Motherland (Adampol)

Her Motherland

Leyla Gencer’s mother was born in Polonezköy (Adampol) in Istanbul, a polish village founded by Prince Adam Jerzy Czartoryski.

History of Adampol

Polish-Turkish relations have been good since the 18th century, and the Ottoman Empire was the only major power in the world which never recognized the dissolution and partitioning of Poland between Austrai, Russia and Prussia, while (Istanbul) remained as the only capital city in the world to maintain a Polish Ambassador until the end of the Great War and the subsequent re-creation of Poland.

Polonezköy (Adampol) was founded by Prince Adam Jerzy Czartoryski in 1842. He was the Chairman of the Polish National Uprising Government and the leader of a political emigration party. The settlement was named Adam-koj (Adamköy) after its founder, which means the Village of Adam in Turkish (Adampol means Town of Adam in Polish). Prince Czartoryski wanted to create the second emigration centre here (the first one was in Paris). He sent his representative, Michal Czajkowsi to Turkey. Michał Czajkowski, after converting to Islam in 1850, became known as Mehmed Sadyk Pasza (Mehmet Sadık Paşa). He purchased the forest area which encompasses present-day Adampol from a missionary order of Lazarists. Plans were made to establish Adampol on this area in the future.

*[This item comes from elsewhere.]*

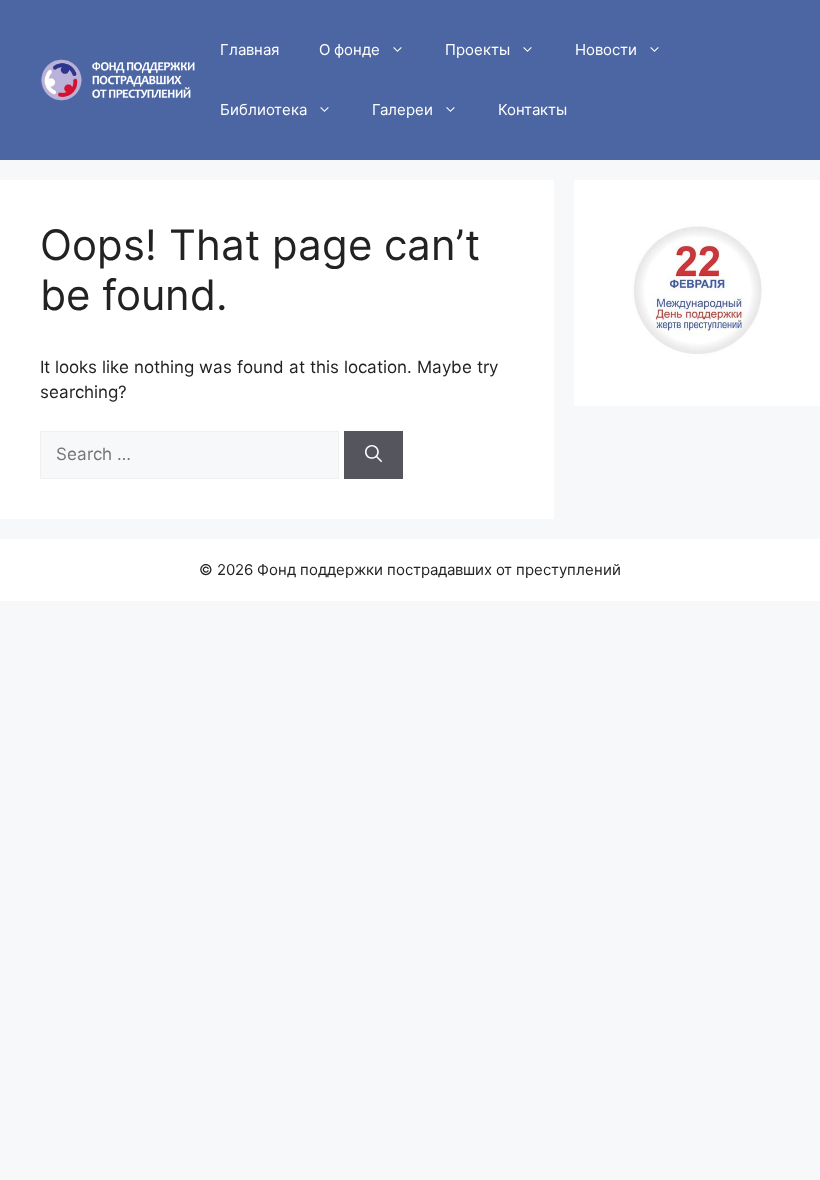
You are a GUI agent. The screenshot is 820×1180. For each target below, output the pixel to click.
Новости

At the beginning, the village was inhabited by 12 people, but there were no more than 220 people when the village was most populated. In the course of time, Adampol developed and was flooded by a lot of emigrants from the rebellion in November 1830, during the Crimean War in 1853, and by runaways from Siberia and from captivity in Circassia. The first inhabitants busied themselves with agriculture, raising and forestry. After Polish independence in 1918, many returned to Poland. Before World War II, the first tourists already began to arrive to the village. The remaining inhabitants of Adampol (Polonezköy) took Turkish citizenship in 1938.

Adampol’s town chronicles registered the visits of famous people such as Franz Liszt (1847), French writer Gustave Flaubert (1850), Czech writer Karen Droz (1904), the first President of the Turkish Republic Mustafa Kemal Atatürk (1937), Pope Nuncio Angelo Roncalli – the future Pope John XXII (in 1941 some children received confirmation from him during his visit) and the first Polish diplomat after the Second World War, Adam Rapacki, then the Minister of Foreign Affairs of the PRL, accompanied by Turkish dignitaries (1961).

In 1985 the village was visited by the President of Turkey Kenan Evre, and in 1994 by Lech Walesa. The next President of Poland, Alexander Kwasniewski, twice came to Adampol (in 1996 and 2000) where he visited the Memorial House of Zofia Ryzy. Two years later Adampol celebrated the 160th anniversary of its founding.

Polish citizens (descendants of the founders of Adampol) often come back to Turkey in order to visit the settlement of their forefathers. Nowadays, there are about 1,000 people in Adampol and around 40 of them speak Polish fluently. There is a festival in Adampol (Polonezköy) every summer which enhances the cultural relationship between Adampol and Poland. The inhabitants pay some folk bands from Poland on their own and invite them to come to Adampol.

Famous Turks with partial Polish ancestry include the poet and playwright Nazım Hikmet, and the opera singer Leyla Gencer.